In Vivo Inhibitory Effect of Dendritic Cells with AFP cDNA Fragment (AFP/DC Vaccine) on Growth of Hepatocarcinoma Xenografts in BALB/C Mice

[Objective] To discuss the in vitro immunological activity of dendritic cells (DCs) presenting alpha fetoprotein 1 (AFP1) with signal peptide or AFP2 without signal peptide, and their inhibitory effects on growth of hepatocarcinoma xenografts in BALB/c mice. [Methods] Eukaryotic expressing vectors pcDNA3.1(+) carrying AFP1 cDNA with signal peptide and AFP2 cDNA without signal peptide were constructed and transfected into DCs of BALB/c mice to prepare DC vaccines (AFP1/DC and AFP/DC).

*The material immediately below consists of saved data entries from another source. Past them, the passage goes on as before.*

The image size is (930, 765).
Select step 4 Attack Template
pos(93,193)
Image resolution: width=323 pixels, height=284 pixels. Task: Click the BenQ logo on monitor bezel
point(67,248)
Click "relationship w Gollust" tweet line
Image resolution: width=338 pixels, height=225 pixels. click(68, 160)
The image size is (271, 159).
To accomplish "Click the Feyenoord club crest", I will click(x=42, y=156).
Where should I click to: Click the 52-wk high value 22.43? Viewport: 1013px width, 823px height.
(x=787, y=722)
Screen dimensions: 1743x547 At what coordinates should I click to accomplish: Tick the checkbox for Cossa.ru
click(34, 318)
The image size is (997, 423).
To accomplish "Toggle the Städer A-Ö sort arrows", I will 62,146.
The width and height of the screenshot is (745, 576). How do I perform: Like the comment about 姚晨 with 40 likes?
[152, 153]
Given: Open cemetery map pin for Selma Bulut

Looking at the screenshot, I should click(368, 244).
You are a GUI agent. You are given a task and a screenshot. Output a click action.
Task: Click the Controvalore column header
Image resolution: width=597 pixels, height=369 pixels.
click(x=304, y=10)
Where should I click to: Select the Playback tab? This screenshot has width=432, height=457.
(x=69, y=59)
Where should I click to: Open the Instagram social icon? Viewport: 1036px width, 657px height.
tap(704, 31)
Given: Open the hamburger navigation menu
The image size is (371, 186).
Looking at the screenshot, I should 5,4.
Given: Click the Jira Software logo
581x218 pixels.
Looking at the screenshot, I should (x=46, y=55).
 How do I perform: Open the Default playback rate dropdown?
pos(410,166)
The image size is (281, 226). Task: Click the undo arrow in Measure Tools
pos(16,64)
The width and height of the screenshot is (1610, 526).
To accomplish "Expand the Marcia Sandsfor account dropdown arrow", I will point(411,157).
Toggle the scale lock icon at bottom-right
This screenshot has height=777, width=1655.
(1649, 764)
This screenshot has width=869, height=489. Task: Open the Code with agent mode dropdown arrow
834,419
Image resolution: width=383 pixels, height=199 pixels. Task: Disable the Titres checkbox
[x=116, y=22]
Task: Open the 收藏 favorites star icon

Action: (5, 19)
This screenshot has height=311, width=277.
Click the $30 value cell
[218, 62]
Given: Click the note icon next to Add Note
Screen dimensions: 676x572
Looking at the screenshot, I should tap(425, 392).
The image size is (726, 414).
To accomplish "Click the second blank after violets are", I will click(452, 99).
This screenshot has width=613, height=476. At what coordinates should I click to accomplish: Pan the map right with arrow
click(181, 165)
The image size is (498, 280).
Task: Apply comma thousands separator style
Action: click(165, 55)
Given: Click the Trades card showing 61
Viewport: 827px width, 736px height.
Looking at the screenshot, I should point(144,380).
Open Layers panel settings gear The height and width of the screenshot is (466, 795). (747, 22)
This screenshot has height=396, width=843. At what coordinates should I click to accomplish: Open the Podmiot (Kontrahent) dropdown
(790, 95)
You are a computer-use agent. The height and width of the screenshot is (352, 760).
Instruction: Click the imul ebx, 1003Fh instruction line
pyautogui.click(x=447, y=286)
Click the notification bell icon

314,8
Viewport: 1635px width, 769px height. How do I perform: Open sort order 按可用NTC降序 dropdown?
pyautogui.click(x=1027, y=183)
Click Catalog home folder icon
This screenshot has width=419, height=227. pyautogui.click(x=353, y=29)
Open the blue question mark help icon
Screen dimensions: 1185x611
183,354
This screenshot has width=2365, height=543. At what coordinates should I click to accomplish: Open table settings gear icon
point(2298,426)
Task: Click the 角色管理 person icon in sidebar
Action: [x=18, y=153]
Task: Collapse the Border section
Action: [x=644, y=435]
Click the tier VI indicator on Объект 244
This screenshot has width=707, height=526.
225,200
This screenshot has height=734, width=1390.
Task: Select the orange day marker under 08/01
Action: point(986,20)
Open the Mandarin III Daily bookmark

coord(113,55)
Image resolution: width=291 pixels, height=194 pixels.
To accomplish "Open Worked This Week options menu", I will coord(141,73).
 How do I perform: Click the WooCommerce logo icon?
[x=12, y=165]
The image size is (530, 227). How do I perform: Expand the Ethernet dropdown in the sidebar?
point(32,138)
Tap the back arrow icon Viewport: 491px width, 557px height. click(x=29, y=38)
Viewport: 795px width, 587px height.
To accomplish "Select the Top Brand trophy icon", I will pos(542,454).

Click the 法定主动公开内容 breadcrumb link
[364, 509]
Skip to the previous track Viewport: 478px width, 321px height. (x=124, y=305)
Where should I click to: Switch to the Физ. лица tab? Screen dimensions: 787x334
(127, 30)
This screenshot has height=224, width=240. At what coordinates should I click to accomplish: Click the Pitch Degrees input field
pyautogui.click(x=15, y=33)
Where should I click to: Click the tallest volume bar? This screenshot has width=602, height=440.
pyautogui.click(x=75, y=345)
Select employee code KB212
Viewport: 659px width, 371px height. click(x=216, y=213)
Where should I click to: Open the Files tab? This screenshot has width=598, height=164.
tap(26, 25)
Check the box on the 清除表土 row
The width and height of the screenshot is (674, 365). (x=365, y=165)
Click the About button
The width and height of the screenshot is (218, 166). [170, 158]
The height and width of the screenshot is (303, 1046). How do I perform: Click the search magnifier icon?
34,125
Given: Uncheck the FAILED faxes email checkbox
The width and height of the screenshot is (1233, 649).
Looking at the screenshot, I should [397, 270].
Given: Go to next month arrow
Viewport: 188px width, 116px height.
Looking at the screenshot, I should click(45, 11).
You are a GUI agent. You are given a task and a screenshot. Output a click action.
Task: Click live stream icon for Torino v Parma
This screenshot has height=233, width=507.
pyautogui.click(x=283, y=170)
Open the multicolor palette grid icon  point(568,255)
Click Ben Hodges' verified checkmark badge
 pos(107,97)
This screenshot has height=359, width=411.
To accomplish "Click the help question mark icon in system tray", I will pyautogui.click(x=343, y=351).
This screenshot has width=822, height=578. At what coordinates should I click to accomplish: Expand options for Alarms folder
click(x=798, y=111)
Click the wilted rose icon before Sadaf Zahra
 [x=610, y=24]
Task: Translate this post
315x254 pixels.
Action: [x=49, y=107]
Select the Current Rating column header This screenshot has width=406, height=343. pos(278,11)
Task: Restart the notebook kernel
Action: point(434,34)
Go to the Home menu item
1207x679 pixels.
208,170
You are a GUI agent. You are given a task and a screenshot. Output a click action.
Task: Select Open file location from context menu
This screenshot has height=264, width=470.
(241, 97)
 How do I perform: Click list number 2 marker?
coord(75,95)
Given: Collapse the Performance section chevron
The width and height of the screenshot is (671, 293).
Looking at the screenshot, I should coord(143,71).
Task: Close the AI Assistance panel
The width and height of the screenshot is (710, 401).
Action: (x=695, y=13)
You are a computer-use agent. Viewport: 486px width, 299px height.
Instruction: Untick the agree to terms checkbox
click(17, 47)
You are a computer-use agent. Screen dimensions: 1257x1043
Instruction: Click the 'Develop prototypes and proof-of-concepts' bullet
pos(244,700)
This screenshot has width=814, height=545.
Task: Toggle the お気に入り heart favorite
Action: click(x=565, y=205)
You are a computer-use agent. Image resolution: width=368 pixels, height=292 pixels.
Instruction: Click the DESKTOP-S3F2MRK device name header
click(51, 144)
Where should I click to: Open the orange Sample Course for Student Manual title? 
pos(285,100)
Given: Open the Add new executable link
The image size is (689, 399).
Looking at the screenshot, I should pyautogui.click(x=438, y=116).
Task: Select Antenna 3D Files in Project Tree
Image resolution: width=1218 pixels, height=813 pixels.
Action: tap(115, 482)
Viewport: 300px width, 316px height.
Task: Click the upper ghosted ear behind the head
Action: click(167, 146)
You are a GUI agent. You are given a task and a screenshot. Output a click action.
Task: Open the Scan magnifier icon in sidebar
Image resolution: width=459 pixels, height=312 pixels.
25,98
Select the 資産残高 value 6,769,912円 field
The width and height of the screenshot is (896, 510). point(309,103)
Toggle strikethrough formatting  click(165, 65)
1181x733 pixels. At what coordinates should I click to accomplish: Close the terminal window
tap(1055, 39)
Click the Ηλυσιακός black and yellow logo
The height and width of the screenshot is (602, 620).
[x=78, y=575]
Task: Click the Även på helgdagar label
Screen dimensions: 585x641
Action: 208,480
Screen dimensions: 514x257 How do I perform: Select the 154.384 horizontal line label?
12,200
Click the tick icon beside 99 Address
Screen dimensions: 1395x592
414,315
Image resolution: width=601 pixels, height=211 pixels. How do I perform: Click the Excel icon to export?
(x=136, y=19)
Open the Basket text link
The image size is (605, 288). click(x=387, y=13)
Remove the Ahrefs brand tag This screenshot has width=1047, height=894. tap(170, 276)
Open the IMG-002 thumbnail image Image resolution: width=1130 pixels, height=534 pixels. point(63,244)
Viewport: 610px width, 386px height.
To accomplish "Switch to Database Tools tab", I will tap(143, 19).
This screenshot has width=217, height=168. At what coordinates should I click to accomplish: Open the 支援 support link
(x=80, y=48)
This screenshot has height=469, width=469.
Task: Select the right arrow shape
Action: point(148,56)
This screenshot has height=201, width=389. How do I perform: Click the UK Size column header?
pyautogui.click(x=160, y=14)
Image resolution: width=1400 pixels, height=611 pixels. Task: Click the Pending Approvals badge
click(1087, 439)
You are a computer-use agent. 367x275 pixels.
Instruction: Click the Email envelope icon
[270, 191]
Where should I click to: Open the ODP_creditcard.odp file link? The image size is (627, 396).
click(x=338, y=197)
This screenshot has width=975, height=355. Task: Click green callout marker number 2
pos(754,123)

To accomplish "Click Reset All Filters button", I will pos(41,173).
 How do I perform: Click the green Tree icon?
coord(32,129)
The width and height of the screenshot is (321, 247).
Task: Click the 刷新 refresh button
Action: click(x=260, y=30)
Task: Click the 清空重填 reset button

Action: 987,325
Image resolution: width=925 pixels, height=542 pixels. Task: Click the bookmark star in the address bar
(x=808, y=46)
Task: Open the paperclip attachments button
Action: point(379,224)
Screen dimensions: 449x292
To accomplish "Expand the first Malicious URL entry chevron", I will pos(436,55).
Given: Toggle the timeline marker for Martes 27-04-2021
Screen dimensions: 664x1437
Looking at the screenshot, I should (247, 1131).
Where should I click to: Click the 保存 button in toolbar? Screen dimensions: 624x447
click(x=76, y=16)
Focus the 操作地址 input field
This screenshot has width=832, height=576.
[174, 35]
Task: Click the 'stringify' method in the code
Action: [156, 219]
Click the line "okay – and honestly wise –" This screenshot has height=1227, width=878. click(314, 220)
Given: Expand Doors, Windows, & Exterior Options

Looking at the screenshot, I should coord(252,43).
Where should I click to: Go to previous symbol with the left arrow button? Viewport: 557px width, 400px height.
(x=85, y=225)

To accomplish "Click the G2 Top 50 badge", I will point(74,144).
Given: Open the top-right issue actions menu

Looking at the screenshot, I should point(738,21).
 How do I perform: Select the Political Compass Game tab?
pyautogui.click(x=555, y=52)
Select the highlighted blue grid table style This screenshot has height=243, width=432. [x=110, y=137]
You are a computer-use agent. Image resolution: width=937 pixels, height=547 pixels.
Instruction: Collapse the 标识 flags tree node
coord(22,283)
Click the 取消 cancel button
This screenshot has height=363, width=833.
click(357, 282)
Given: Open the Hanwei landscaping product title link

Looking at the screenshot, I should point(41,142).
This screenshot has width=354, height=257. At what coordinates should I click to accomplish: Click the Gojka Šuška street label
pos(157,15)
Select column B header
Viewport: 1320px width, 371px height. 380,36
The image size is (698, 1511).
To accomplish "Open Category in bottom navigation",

Spleen lymphocytes of BALB/c mice were cultured with these DC vaccines. The abilities of AFP1/DCs and AFP2/DCs to stimulate the proliferation of T lymphocytes in BALB/c mice and to induce specific killing effect of cytotoxic T lymphocytes (CTL) were observed, their therapeutic effects on subcutaneous xenografts in Balb/c mice were also observed. [Results] AFP2/DCs obviously enhanced the expression of IFN-γ, stimulated proliferation of T lymphocytes, and improved CTL activity. AFP1/DCs and AFP2/DCs remarkably inhibited the growth of hepatocarcinoma xenografts. Two weeks after treatment, the tumor volume was significantly smaller in AFP2/DCs group than in AFP/DCs group and empty plasmid control group [(726.7±290.2) mm^3 vs. (1486.2±457.2) mm^3 and (2137.2±547.2) mm^3, P＜0.05]; the inhibitory rate of tumor growth was significantly lower in AFP2/DCs group and AFP1/DCs group than in empty plasmid control group (75.2% and 36.7% vs. 0%, P＜0.05); the survival time of mice was significantly longer in AFP2/DCs group and AFP1/DCs group than in empty plasmid control group [(54.4±4.2) days and (40.2±4.8) days vs. (30.6±6.2) days, P＜0.05]. [Conclusion] AFP2/DC and AFP1/DC vaccines can inhibit the growth of hepatocarcinoma xenografts in BALB/c mice through inducing efficient and specific immune response against hepatocarcinoma cells.